围产期奶牛乳腺细胞产生氧化损伤的分子机制研究

Oxidative stress is a major problem in the dairy farming industry, which is mainly the reduction of antioxidative function in the production and scavenging of free radicals caused by the imbalance. Therefore, it has great significance in improving the pathogenesis and treatment of transition dairy cow to clarify the causes that mammary cell of transition dairy cow is susceptible to oxidative damage and its molecular mechanism. It is clarified that oxidative stress of transition dairy cow is whether induced or not in this study. Health mammary cells of dairy cow are selected as the research object, using oxidative stressed mammary cells of dairy cows induced by H2O2, this study determine the role of Nrf2-ARE signaling pathways in the defense against oxidative stress in mammary cells, to analyze of whether there is abnormal condition of Nrf2-ARE signaling pathways between mammary cells of healthy and oxidative stressed dairy cows, and the underlying reason and mechanism for the aberrant activation of Nrf2-ARE signaling pathway in mammary cells of oxidative stressed dairy cows is clarified. This study systemly illustrates the oxidative mechanism of Nrf2-ARE signaling pathway damaged mammary cells of transition dairy cows from the mRNA level and protein level by the combination of animal experiment and cell culture, which has important significance to ensure that the dairy cows can maintain the normal function of lactation and improve production performance during transition.
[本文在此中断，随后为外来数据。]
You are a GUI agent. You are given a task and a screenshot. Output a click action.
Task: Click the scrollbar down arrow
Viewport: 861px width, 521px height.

氧化应激已成为困扰围产期奶牛生产中的一大问题，其主要是由于机体抗氧化功能降低导致自由基产生和清除失衡所致，阐明围产期奶牛乳腺细胞易受到氧化损伤的原因及其具体分子机制对于完善围产期氧化应激发病机理、指导临床治疗具有重要意义。本研究在明确围产期奶牛机体是否产生氧化应激的基础上，以健康奶牛乳腺细胞为研究对象，采用H2O2诱导乳腺细胞建立氧化应激模型，确定Nrf2-ARE通路在保护奶牛乳腺细胞抵抗氧化应激损伤中的作用，对比分析健康和产生氧化应激奶牛乳腺细胞中Nrf2-ARE信号通路是否存在异常及该通路在产生氧化应激奶牛乳腺细胞中产生激活障碍的原因和机制。本项目通过动物试验和细胞培养试验相结合的方式，从mRNA水平和蛋白水平方面系统阐述了Nrf2-ARE通路对围产期奶牛乳腺细胞产生氧化损伤的分子机制，对于确保奶牛在围产期内能够维持正常泌乳功和提高生产性能具有重要意义。
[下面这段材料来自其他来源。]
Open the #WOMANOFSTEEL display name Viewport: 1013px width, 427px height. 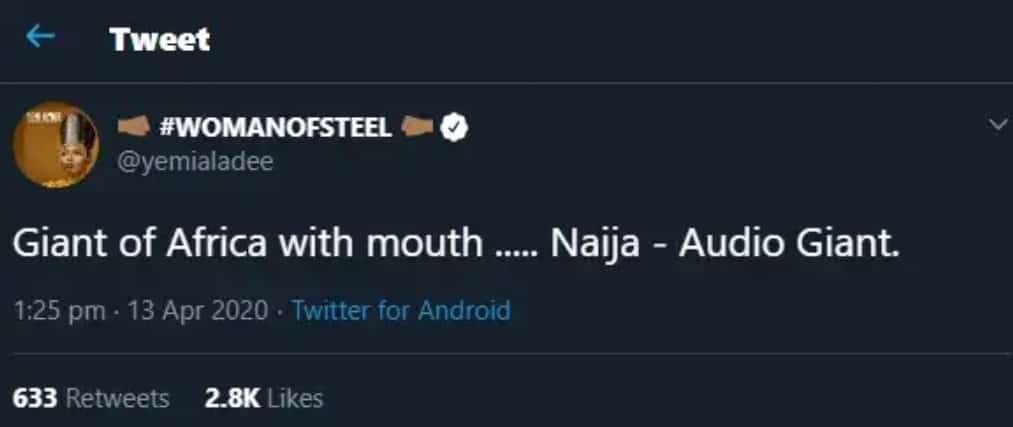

氧化应激已成为困扰围产期奶牛生产中的一大问题，其主要诱因是围产期奶牛能量负平衡和机体炎症而导致机体产生大量的活性氧/自由基，导致奶牛在围产期间产生以隐性乳房炎和亚临床型酮病为主的代谢病，进而降低奶牛机体健康和生产性能。因此，阐明围产期奶牛乳腺细胞易受到氧化损伤的原因及其具体分子机制对于完善奶牛围产期氧化应激发病机理和指导临床治疗具有重要意义。本研究通过测定呼和浩特周边牧场围产期间奶牛的血液指标和细胞培养实验发现：⑴围产期间隐性乳房炎奶牛自产前20天至产后20天血液中抗氧化酶活性、免疫性能和生产性能显著低于健康奶牛，而自由基含量和炎性因子含量显著高于健康奶牛；⑵在此基础上用H2O2诱导构建奶牛乳腺上皮细胞氧化损伤模型，结合H2O2对乳腺上皮细胞存活率和抗氧化指标的影响，得出当H2O2作用浓度和时间分别为600 μM和6h时，乳腺上皮细胞产生了较为明显的氧化损伤，可作为构建乳腺上皮细胞氧化损伤模型的最佳条件；⑶氧化应激条件下，NFE2L2转录活性下降，说明NFE2L2在氧化应激条件下存在激活障碍；⑷氧化应激条件下，乳腺上皮细胞中NFE2L2存在激活障碍的主要原因是ATM蛋白激酶表达出现异常，减少了NFE2L2的入核，降低了NFE2L2与ARE的结合，进而降低了NFE2L2-ARE通路下游抗氧化基因HMOX-1、NQO1、GCLC和GCLM的表达，最终导致乳腺上皮细胞产生凋亡或坏死。本项目通过体内动物试验和体外细胞培养相结合的方式，从分子水平方面系统揭示出了NFE2L2-ARE信号通路对围产期奶牛乳腺细胞产生氧化损伤的分子机制，NFE2L2-ARE信号通路是乳腺上皮细胞抵抗氧化损伤最主要的防御机制之一，可保护乳腺上皮细胞免受氧化损伤。该项目的研究结果对于确保奶牛在围产期内能够维持正常泌乳功能、提高生产性能和指导临床治疗具有重要意义，同时为围产期奶牛日粮中合理应用抗氧化剂茶多酚或番茄红素提供了前期基础。